AEEM 9074: Control of Networked Cyber-Physical Systems

From fleets of autonomous drones to distributed sensor networks and smart grids, the study of Networked Multiagent Systems forms the backbone of many modern technological innovations. This course provides a comprehensive introduction to the principles, theories, and applications of these systems, focusing on how multiple agents—each with limited local information—can collectively achieve global objectives. At the heart of multiagent systems lies the concept of multiagent control, which governs how individual agents interact and coordinate their actions. Each agent operates autonomously yet contributes to a shared goal, such as maintaining a formation, achieving consensus, or distributing tasks efficiently. This decentralized approach, where decision-making is distributed across agents, offers significant advantages in terms of scalability, fault tolerance, and adaptability to dynamic environments. An essential framework for understanding the interactions within multiagent systems is graph theory, which models the network structure connecting agents.
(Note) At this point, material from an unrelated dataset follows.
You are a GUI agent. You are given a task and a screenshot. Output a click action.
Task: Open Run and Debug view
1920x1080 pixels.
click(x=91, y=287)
In this context, nodes represent the agents, while edges signify communication links. Key concepts such as connectivity, graph Laplacians, and eigenvalues provide insights into how well agents can exchange information and collaborate. The course also covers cyber-physical systems (CPS), where multiagent systems interact with the physical world. CPS integrate computational algorithms with physical processes, creating systems that sense, compute, and actuate in real time. Within these systems, ensuring security, efficiency, and resilience is paramount, as disruptions—whether from cyber-attacks or hardware failures—can have significant consequences. The course highlights strategies to design robust systems capable of withstanding such challenges.